**Required actions:**
**1)** Return the part of the installation guide from "Installing the Data" to "an immediate priority.", word for word.
**2)** Could you resume the installation guide for the Data Validation Engine, picking up after its last line?

**Passage shown:**
========================================

Installing the Data Validation Engine
Warning
DVE is currently an unstable package. Expect breaking changes between every minor patch. We intend to follow semantic versioning of major.minor.patch more strictly after a 1.0 release. Until then, we recommend that you pin your install to the latest version available and keep an eye on future releases.
Please note that we only support Python runtimes of 3.10 and 3.11. In the future we will look to add support for Python versions greater than 3.11, but it's not an immediate priority.
If working on Python 3.7, the 0.1 release supports this (and only this) version of Python. However, we have not been updating that version with any bugfixes, performance improvements etc. There are also a number of vulnerable dependencies on version 0.1 release due to Python 3.7 being depreciated and a number of packages dropping support. If you choose to install 0.1, you accept the risks of doing so and additional support will not be provided.
You can install the DVE package through python package managers such as pip, pipx, uv and poetry.
pip install data-validation-engine
pipx install data-validation-engine
Add to your existing uv project...
uv add data-validation-engine
...or you can add via your pyproject.toml...
dependencies = [
data-validation-engine
]
uv lock
uv sync
Add to your existing poetry project...
poetry add data-validation-engine
...or you can add via your pyproject.toml...
[tool.poetry.dependencies]
data-validation-engine = "*"
poetry lock
poetry install
Info
We are working on getting the DVE available via Conda. We will update this page with the relevant instructions once this has been successfully setup.

========================================

[Items showing where targets appear]
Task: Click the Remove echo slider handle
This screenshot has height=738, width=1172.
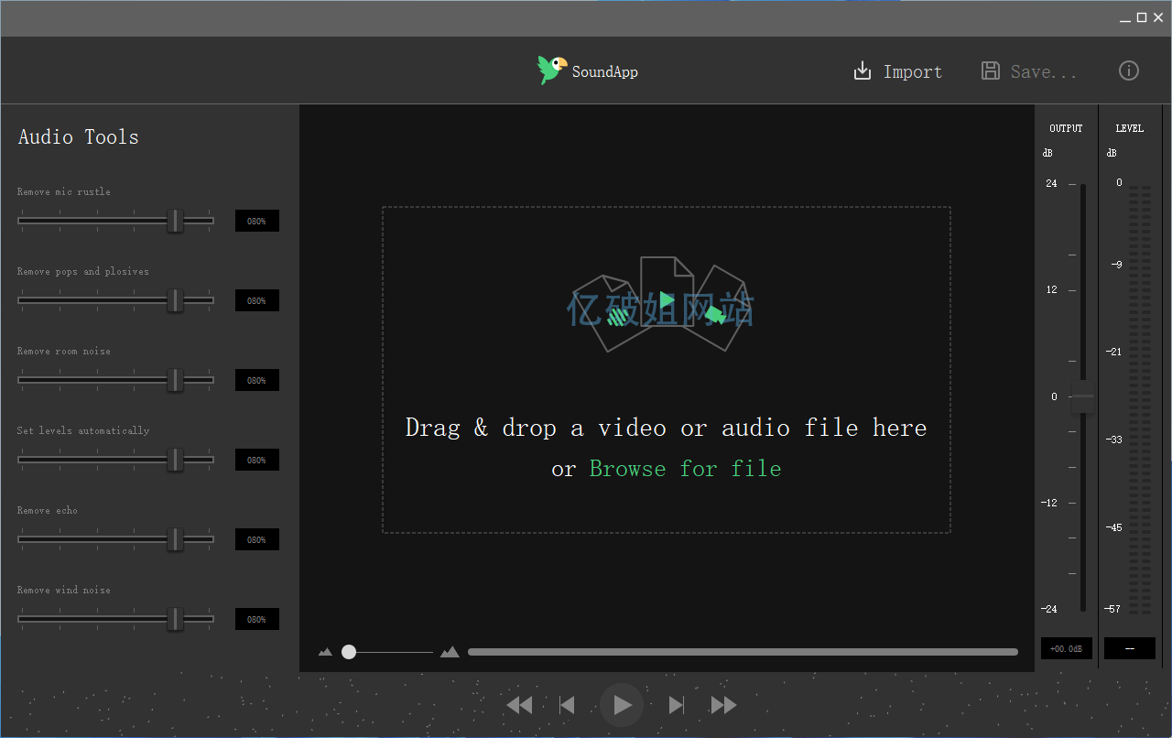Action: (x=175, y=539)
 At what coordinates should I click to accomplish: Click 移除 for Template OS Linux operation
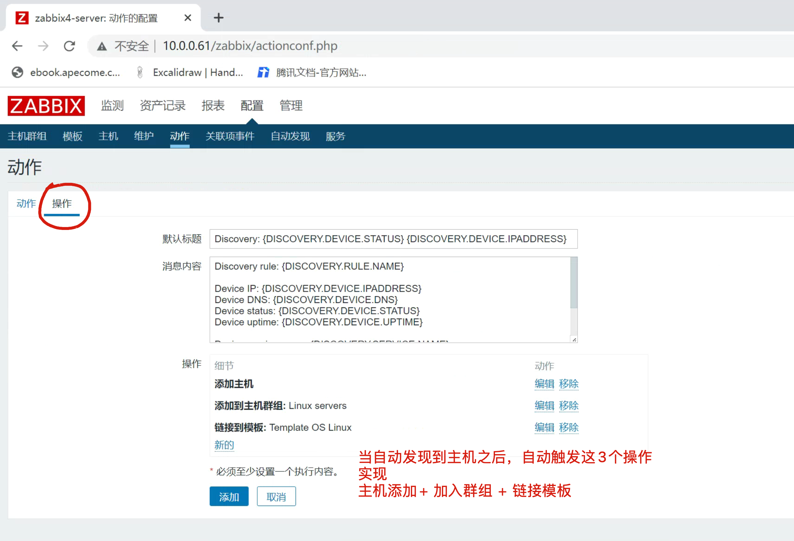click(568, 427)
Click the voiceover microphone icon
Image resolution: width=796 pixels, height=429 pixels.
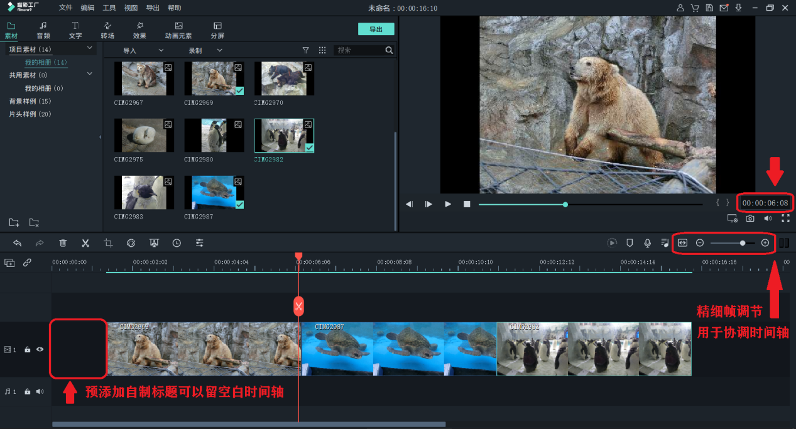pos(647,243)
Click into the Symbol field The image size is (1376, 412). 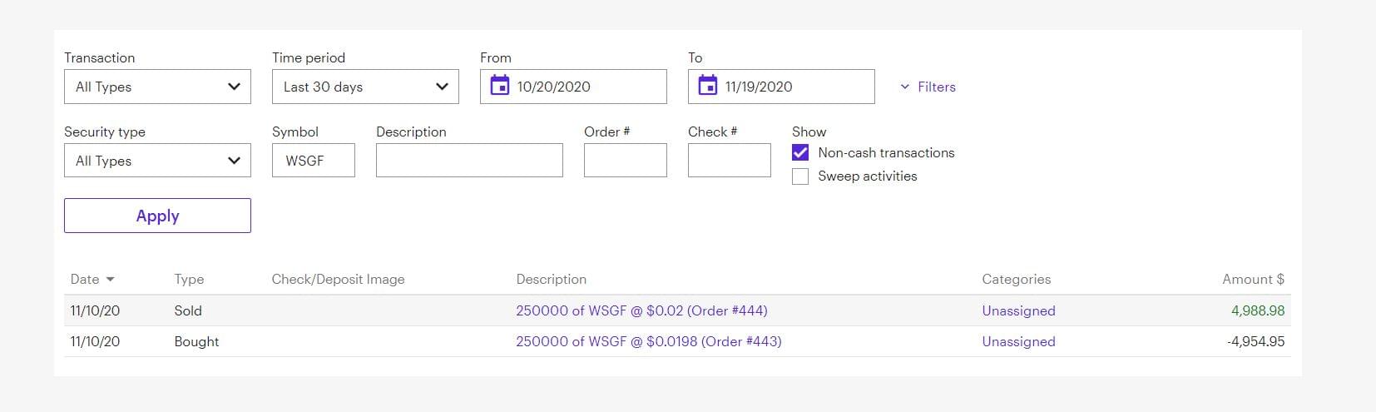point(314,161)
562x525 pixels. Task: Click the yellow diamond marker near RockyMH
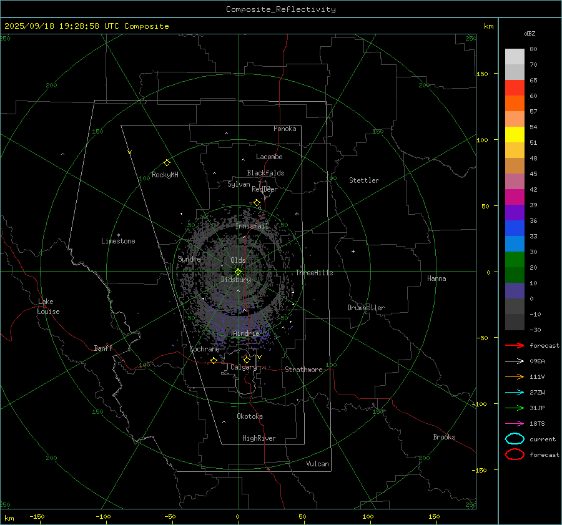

========================================

**Task answers:**
**1)**
Installing the Data Validation Engine
Warning
DVE is currently an unstable package. Expect breaking changes between every minor patch. We intend to follow semantic versioning of major.minor.patch more strictly after a 1.0 release. Until then, we recommend that you pin your install to the latest version available and keep an eye on future releases.
Please note that we only support Python runtimes of 3.10 and 3.11. In the future we will look to add support for Python versions greater than 3.11, but it's not an immediate priority.

**2)**
Python dependencies are listed in the pyproject.toml. Many of the dependencies are locked to quite restrictive versions due to complexity of this package. Core packages such as Pydantic, Pyspark and DuckDB are unlikely to receive flexible version constraints as changes in those packages could cause the DVE to malfunction. For less important dependencies, we have tried to make the contraints more flexible. Therefore, we would advise you to install the DVE into a seperate environment rather than trying to integrate it into an existing Python environment.
Once you have installed the DVE you are almost ready to use it. To be able to run the DVE, you will need to choose one of the supported pipeline runners (see Backend implementations here - DuckDB or Spark) and you will need to create your own dischema document to configure how the DVE should validate incoming data. You can read more about this in the Getting Started page.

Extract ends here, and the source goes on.